## WHAT IS EXPECTED
Write out every entry exactly as it appears.

┄┄┄┄┄┄┄┄┄┄

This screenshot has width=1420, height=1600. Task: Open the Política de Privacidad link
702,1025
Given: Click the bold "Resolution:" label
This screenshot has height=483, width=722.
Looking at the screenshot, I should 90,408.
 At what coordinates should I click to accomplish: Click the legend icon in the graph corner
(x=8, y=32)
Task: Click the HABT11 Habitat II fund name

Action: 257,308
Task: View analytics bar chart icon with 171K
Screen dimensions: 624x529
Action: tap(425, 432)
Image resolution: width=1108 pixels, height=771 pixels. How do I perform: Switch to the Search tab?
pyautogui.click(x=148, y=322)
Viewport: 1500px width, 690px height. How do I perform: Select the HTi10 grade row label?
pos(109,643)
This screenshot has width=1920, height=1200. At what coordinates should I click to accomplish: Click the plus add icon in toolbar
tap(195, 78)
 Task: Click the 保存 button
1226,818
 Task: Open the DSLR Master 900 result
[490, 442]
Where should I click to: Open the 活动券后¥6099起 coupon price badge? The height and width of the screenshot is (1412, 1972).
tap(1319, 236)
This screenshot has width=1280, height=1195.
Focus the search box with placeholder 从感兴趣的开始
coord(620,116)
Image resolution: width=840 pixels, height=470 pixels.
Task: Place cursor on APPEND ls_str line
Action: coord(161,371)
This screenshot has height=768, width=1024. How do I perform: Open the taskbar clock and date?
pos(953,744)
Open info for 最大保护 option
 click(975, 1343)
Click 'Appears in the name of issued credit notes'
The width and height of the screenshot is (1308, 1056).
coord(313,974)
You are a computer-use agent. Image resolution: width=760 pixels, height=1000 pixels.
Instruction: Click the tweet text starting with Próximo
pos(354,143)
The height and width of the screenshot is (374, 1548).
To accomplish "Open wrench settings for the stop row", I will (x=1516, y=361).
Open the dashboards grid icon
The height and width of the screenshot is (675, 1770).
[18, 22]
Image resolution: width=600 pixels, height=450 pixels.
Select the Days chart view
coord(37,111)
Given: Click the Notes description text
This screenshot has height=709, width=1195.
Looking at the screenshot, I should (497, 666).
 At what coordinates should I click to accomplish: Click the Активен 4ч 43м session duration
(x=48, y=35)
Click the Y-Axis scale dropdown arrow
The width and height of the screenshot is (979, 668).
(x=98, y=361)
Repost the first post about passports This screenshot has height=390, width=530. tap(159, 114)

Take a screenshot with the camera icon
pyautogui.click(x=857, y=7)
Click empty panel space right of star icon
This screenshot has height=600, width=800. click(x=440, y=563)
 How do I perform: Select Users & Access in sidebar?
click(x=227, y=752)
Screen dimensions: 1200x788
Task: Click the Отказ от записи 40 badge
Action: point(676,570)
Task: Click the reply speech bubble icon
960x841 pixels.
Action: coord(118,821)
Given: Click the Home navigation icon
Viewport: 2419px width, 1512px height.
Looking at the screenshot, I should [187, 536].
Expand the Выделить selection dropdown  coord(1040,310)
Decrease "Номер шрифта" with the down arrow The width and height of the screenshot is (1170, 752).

┄┄┄┄┄┄┄┄┄┄

## FINISHED TASK
This screenshot has width=1420, height=1600. Task: Open the Política de Privacidad link
702,1025
Given: Click the bold "Resolution:" label
This screenshot has height=483, width=722.
Looking at the screenshot, I should 90,408.
 At what coordinates should I click to accomplish: Click the legend icon in the graph corner
(x=8, y=32)
Task: Click the HABT11 Habitat II fund name

Action: 257,308
Task: View analytics bar chart icon with 171K
Screen dimensions: 624x529
Action: tap(425, 432)
Image resolution: width=1108 pixels, height=771 pixels. How do I perform: Switch to the Search tab?
pyautogui.click(x=148, y=322)
Viewport: 1500px width, 690px height. How do I perform: Select the HTi10 grade row label?
pos(109,643)
This screenshot has width=1920, height=1200. At what coordinates should I click to accomplish: Click the plus add icon in toolbar
tap(195, 78)
 Task: Click the 保存 button
1226,818
 Task: Open the DSLR Master 900 result
[490, 442]
Where should I click to: Open the 活动券后¥6099起 coupon price badge? The height and width of the screenshot is (1412, 1972).
tap(1319, 236)
This screenshot has width=1280, height=1195.
Focus the search box with placeholder 从感兴趣的开始
coord(620,116)
Image resolution: width=840 pixels, height=470 pixels.
Task: Place cursor on APPEND ls_str line
Action: coord(161,371)
This screenshot has height=768, width=1024. How do I perform: Open the taskbar clock and date?
pos(953,744)
Open info for 最大保护 option
 click(975, 1343)
Click 'Appears in the name of issued credit notes'
The width and height of the screenshot is (1308, 1056).
coord(313,974)
You are a computer-use agent. Image resolution: width=760 pixels, height=1000 pixels.
Instruction: Click the tweet text starting with Próximo
pos(354,143)
The height and width of the screenshot is (374, 1548).
To accomplish "Open wrench settings for the stop row", I will (x=1516, y=361).
Open the dashboards grid icon
The height and width of the screenshot is (675, 1770).
[18, 22]
Image resolution: width=600 pixels, height=450 pixels.
Select the Days chart view
coord(37,111)
Given: Click the Notes description text
This screenshot has height=709, width=1195.
Looking at the screenshot, I should (497, 666).
 At what coordinates should I click to accomplish: Click the Активен 4ч 43м session duration
(x=48, y=35)
Click the Y-Axis scale dropdown arrow
The width and height of the screenshot is (979, 668).
(x=98, y=361)
Repost the first post about passports This screenshot has height=390, width=530. tap(159, 114)

Take a screenshot with the camera icon
pyautogui.click(x=857, y=7)
Click empty panel space right of star icon
This screenshot has height=600, width=800. click(x=440, y=563)
 How do I perform: Select Users & Access in sidebar?
click(x=227, y=752)
Screen dimensions: 1200x788
Task: Click the Отказ от записи 40 badge
Action: point(676,570)
Task: Click the reply speech bubble icon
960x841 pixels.
Action: coord(118,821)
Given: Click the Home navigation icon
Viewport: 2419px width, 1512px height.
Looking at the screenshot, I should [187, 536].
Expand the Выделить selection dropdown  coord(1040,310)
Decrease "Номер шрифта" with the down arrow The width and height of the screenshot is (1170, 752).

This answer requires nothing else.